In an effort to mitigate the shortage of protective personal equipment, Yale School of Drama’s costume shop is producing protective face masks and donating them to health workers at Connecticut Hospice in Branford. 

Six members of the costume shops, led by Christine Szczepanski, have been working from home to produce these masks. According to Szezepanski, they began making masks at the request of Connecticut Hospice’s medical department. 

“The [women who work at the shop] and I were concerned about what we could do to help while quarantined,” Szczepanski said. 

The team of seamstresses and students began making masks with elastic straps, but soon were told that the medical team needed masks with ties, which could be either worn alone or over an N95. The elastic masks were donated, and the team transitioned to tied masks. Then, they tweaked this model to increase production efficiency. 

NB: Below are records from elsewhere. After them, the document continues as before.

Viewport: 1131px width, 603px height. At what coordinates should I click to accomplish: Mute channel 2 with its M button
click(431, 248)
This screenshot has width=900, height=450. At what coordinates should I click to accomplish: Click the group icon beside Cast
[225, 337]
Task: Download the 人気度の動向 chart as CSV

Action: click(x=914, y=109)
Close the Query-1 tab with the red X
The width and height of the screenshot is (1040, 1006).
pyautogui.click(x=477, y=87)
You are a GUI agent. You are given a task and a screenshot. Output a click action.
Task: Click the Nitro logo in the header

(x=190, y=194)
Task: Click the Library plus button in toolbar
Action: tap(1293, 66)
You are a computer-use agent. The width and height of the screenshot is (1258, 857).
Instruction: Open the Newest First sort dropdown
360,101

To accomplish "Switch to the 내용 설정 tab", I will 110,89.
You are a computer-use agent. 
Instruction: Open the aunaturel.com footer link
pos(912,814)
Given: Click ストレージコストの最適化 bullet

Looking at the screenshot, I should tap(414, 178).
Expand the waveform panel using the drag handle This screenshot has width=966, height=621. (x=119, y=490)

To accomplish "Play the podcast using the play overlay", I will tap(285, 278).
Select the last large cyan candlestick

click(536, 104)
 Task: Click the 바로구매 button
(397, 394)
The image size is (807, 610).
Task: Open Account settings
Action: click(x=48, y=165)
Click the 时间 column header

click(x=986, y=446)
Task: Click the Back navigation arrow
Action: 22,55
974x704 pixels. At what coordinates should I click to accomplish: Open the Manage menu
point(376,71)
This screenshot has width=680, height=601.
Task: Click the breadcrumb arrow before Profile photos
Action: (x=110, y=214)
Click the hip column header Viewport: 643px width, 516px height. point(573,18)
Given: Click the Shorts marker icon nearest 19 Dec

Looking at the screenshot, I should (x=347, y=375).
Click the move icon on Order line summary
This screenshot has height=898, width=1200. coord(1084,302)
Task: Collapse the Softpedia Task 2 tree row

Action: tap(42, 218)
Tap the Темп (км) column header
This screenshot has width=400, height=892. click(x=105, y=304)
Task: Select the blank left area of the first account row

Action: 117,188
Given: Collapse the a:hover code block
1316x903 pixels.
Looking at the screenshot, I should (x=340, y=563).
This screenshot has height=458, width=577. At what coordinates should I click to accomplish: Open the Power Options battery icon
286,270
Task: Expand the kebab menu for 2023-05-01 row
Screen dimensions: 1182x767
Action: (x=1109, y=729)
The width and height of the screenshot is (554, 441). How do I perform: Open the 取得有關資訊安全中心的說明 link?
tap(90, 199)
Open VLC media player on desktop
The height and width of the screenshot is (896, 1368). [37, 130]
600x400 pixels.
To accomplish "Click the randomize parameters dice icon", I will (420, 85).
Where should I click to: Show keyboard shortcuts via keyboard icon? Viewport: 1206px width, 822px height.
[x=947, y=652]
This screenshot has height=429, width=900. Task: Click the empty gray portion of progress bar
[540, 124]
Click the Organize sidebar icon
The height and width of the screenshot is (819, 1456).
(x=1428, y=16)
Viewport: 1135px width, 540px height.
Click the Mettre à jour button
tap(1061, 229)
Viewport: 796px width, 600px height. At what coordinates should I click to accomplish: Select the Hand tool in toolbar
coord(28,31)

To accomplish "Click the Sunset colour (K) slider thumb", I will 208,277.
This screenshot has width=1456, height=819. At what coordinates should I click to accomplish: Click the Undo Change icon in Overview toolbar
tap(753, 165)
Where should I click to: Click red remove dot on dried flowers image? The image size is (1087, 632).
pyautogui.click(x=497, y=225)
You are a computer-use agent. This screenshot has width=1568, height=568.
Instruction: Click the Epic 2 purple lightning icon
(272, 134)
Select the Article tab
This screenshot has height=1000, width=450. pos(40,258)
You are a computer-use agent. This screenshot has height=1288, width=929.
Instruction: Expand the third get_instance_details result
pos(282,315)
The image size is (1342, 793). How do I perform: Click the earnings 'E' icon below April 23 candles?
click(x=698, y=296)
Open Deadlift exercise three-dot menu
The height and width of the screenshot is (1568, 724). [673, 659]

School of Drama Dean James Bundy said the way the faculty, staff, students and interns have responded and adapted to the public health crisis “is nothing short of inspiring.” 

“As theater artists, we know that it is possible for more than one thing to be true at the same time,” Bundy said. “We most certainly have another calling here: to join together as a community to halt the spread of COVID-19.” 

Linda Kelley-Todd, the costume shop’s coordinator, recognizes the importance of the masks for the community. 

“We are thankful to be able to translate basic skills that we use every day in our job to help with a demand within our local community,” Kelley-Todd said.  

Kelley-Todd mentioned that one of the hardest challenges for the team was obtaining and ordering supplies. So far, they have primarily used left-over materials from the costume shop, but these materials will soon run out. 

Szczepanski coordinates the pick-up and delivery of masks. “I collect the masks from the students in the parking lot and have a setup with a designated area at my house to make the bundles,” she said. “I then hand them off to the medical department head, who launders them before general use.” 

In order to comply with health guidelines in Connecticut, creators are using personal supplies and home sewing equipment, and Szczepanski is the only person collecting and transporting the masks. 

The School of Drama has also moved classes online in response to the pandemic, which has greatly affected teachers and students alike. All rehearsals and performances at the school were cancelled for the remainder of the academic year. According to Bundy, “every aspect of training and production at the School of Drama and Yale Rep has been affected profoundly by the pandemic.” 

The Yale School of Drama was founded in 1924.